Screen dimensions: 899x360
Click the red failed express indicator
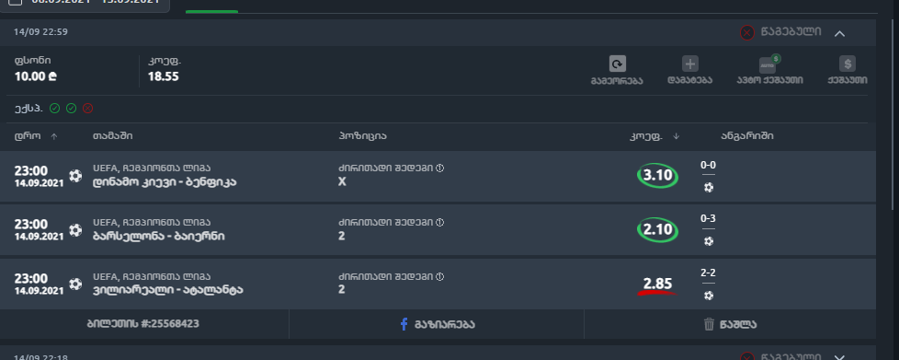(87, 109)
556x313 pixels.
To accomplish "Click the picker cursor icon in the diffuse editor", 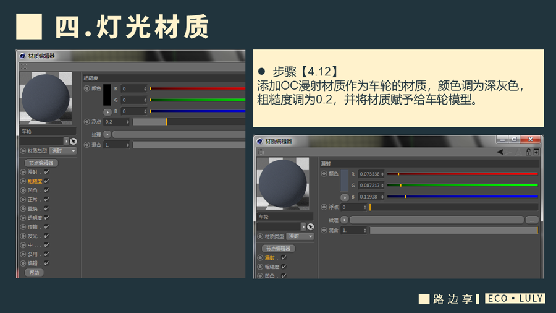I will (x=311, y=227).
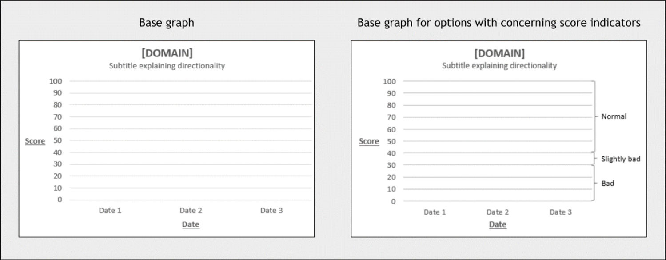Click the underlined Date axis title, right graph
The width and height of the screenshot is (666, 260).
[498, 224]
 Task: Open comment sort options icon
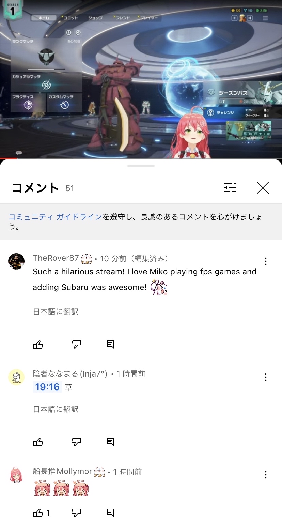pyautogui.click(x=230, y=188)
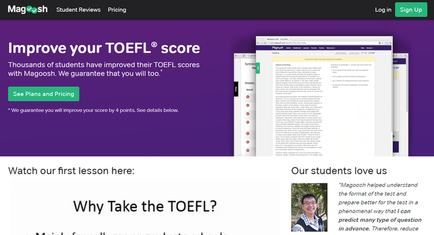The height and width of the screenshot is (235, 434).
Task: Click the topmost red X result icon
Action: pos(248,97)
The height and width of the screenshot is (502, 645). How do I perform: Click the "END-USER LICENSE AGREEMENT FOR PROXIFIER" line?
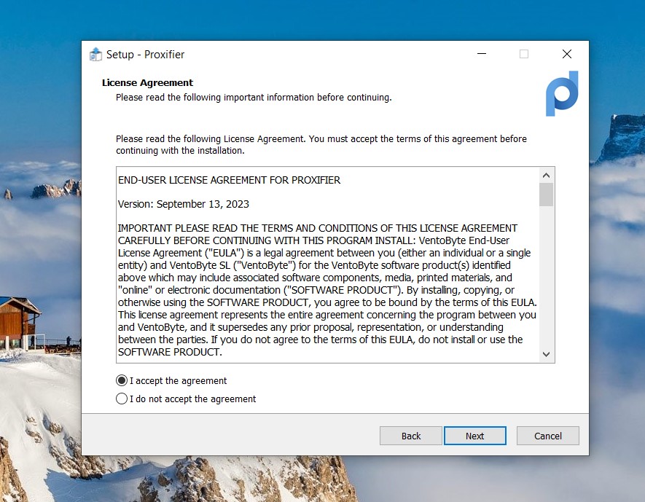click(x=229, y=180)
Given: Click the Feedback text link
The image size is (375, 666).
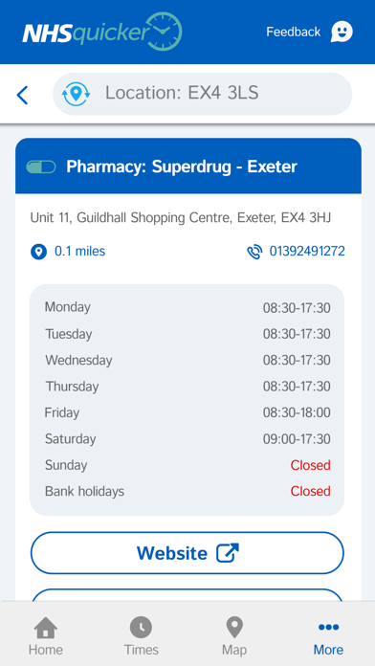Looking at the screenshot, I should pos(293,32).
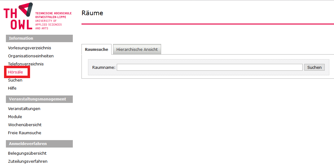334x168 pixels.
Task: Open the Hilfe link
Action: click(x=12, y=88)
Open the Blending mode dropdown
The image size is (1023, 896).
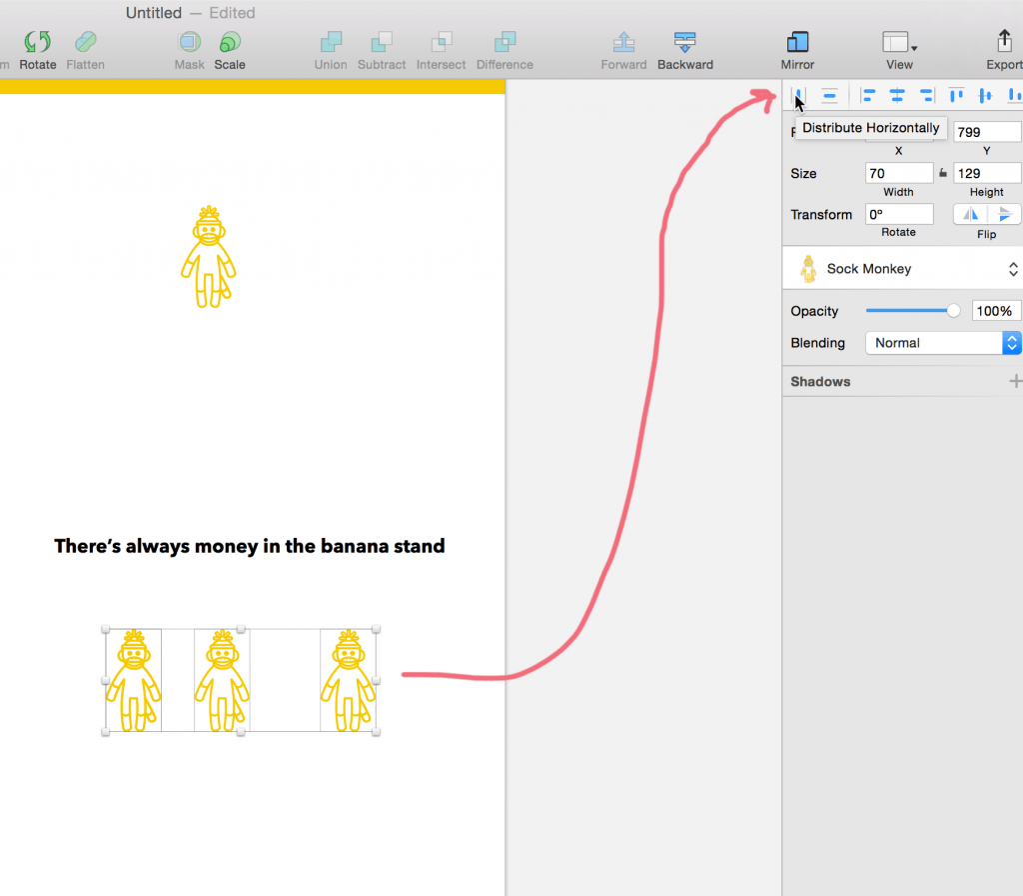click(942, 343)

==

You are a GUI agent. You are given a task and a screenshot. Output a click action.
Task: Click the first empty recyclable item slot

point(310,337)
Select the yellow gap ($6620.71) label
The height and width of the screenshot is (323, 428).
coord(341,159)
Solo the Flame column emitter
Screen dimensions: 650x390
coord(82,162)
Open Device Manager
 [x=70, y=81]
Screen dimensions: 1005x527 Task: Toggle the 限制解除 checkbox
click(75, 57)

**What the task requires:** In the part that opens with the line containing "You are a GUI" and closes with the line containing "click(75, 57)", substitute "toggle switch" for "checkbox" and reproduce those lines with nothing else changed.

**Result of this exercise:**
You are a GUI agent. You are given a task and a screenshot. Output a click action.
Task: Click the first empty recyclable item slot

point(310,337)
Select the yellow gap ($6620.71) label
The height and width of the screenshot is (323, 428).
coord(341,159)
Solo the Flame column emitter
Screen dimensions: 650x390
coord(82,162)
Open Device Manager
 [x=70, y=81]
Screen dimensions: 1005x527 Task: Toggle the 限制解除 toggle switch
click(75, 57)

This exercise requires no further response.